> **Directive**:
Echo every line verbatim, from the line containing "Describe the element at coordinates (1530, 119)" to the line containing "bold green text", both included.
[START]
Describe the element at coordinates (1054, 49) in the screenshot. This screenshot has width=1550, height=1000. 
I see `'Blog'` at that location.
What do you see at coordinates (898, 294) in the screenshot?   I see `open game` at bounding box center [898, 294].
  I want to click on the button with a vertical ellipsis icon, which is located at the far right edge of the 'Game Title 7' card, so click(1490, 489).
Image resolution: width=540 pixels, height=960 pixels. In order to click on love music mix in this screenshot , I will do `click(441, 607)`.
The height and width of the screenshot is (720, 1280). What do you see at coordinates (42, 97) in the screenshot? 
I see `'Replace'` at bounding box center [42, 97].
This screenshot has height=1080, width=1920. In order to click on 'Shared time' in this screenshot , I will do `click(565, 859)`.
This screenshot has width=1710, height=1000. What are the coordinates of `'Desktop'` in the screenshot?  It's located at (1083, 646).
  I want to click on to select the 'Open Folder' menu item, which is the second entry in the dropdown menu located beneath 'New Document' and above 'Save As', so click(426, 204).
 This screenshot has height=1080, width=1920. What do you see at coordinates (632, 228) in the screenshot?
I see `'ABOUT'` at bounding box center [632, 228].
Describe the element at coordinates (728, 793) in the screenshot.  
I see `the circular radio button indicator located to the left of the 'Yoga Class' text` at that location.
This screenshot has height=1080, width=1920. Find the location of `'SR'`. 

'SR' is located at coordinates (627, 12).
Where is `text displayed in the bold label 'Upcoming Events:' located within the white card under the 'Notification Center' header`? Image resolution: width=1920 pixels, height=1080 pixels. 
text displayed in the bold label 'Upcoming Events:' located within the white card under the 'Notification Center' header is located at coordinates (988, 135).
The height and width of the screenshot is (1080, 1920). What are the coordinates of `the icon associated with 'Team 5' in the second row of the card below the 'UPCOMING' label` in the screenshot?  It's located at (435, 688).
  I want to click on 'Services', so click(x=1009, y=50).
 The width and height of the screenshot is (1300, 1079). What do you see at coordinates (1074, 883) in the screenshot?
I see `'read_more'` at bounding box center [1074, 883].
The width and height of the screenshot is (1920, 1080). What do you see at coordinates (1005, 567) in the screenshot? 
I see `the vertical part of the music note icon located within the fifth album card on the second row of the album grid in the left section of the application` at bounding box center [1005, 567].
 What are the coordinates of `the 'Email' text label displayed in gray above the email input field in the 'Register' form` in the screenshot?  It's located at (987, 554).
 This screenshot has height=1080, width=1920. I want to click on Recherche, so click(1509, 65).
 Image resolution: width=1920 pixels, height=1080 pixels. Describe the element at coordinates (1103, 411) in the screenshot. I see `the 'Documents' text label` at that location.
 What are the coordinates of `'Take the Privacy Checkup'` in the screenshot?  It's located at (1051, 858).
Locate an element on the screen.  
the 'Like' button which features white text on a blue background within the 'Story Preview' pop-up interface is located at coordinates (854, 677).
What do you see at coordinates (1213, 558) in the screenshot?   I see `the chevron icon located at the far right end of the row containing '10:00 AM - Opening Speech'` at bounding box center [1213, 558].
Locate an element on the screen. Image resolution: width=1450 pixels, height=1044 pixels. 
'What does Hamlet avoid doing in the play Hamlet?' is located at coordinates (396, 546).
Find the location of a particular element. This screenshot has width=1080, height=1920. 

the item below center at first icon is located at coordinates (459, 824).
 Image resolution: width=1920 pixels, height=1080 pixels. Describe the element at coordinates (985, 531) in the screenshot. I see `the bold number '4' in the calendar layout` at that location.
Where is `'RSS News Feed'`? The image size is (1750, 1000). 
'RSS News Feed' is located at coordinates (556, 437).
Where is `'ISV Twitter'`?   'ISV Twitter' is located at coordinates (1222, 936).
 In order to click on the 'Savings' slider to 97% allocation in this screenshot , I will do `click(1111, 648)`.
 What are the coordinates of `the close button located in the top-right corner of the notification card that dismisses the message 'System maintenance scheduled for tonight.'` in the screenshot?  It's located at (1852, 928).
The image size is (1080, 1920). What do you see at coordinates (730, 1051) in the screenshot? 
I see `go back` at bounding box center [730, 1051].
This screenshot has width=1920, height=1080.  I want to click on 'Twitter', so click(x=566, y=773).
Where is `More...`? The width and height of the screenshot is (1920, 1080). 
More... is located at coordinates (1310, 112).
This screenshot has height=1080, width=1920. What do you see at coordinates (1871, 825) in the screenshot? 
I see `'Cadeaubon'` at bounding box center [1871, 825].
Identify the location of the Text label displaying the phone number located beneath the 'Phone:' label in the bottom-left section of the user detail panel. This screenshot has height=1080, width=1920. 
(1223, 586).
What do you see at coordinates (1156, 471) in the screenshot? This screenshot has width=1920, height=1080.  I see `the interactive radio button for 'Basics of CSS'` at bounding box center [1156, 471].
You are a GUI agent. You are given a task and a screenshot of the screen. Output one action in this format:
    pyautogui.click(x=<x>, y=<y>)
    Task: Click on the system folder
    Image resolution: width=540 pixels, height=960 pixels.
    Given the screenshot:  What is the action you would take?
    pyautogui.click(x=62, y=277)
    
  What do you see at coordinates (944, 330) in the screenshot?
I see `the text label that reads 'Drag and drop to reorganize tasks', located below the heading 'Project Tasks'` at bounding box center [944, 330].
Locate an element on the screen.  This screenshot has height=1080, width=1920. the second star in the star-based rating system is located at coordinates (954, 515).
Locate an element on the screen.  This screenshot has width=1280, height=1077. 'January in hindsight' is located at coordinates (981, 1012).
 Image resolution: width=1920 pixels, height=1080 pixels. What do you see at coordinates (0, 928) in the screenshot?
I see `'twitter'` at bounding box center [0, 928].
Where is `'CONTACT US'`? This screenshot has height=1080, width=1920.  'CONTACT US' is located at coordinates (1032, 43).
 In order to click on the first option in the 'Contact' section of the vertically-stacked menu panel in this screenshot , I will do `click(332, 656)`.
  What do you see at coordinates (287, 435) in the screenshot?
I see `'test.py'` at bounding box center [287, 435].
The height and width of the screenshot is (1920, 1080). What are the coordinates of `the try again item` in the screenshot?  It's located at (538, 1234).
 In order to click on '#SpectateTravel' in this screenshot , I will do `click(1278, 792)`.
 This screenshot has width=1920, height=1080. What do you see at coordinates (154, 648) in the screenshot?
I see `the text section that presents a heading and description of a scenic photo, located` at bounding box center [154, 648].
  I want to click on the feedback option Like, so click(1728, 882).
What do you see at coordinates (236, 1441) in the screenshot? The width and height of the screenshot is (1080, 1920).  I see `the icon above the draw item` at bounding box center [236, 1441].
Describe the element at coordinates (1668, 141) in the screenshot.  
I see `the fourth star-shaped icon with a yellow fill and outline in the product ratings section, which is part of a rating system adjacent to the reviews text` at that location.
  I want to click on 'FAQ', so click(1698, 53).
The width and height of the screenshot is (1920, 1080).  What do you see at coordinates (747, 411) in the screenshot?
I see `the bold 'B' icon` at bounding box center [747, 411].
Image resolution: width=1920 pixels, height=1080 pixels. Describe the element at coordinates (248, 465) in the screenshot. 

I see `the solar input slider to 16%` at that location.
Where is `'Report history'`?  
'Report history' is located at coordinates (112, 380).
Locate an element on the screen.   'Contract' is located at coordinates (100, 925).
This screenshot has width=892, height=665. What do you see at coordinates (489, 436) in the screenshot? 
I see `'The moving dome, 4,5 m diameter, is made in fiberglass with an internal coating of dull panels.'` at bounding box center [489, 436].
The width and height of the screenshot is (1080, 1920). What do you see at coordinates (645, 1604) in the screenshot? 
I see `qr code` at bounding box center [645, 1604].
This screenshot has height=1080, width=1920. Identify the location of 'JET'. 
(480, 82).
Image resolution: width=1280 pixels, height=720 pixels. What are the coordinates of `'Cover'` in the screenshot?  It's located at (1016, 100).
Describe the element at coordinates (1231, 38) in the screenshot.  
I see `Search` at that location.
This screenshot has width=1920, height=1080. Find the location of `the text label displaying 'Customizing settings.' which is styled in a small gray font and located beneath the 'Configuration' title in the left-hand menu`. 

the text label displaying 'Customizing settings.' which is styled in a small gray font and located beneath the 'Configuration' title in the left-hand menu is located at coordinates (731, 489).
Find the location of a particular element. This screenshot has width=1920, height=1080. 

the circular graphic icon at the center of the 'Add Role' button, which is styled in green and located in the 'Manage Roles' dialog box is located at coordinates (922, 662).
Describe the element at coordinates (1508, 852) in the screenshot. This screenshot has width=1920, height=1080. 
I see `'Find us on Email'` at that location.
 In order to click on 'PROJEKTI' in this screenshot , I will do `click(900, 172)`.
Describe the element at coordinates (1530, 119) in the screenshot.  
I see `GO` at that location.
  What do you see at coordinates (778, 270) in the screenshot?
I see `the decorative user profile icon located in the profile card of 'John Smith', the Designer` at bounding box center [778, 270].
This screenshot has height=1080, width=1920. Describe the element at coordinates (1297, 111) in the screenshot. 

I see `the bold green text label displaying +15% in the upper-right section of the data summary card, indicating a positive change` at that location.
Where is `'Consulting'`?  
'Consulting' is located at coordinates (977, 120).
[END]
> **Response to the exercise**:
Describe the element at coordinates (1530, 119) in the screenshot.  
I see `GO` at that location.
  What do you see at coordinates (778, 270) in the screenshot?
I see `the decorative user profile icon located in the profile card of 'John Smith', the Designer` at bounding box center [778, 270].
This screenshot has height=1080, width=1920. Describe the element at coordinates (1297, 111) in the screenshot. 

I see `the bold green text label displaying +15% in the upper-right section of the data summary card, indicating a positive change` at that location.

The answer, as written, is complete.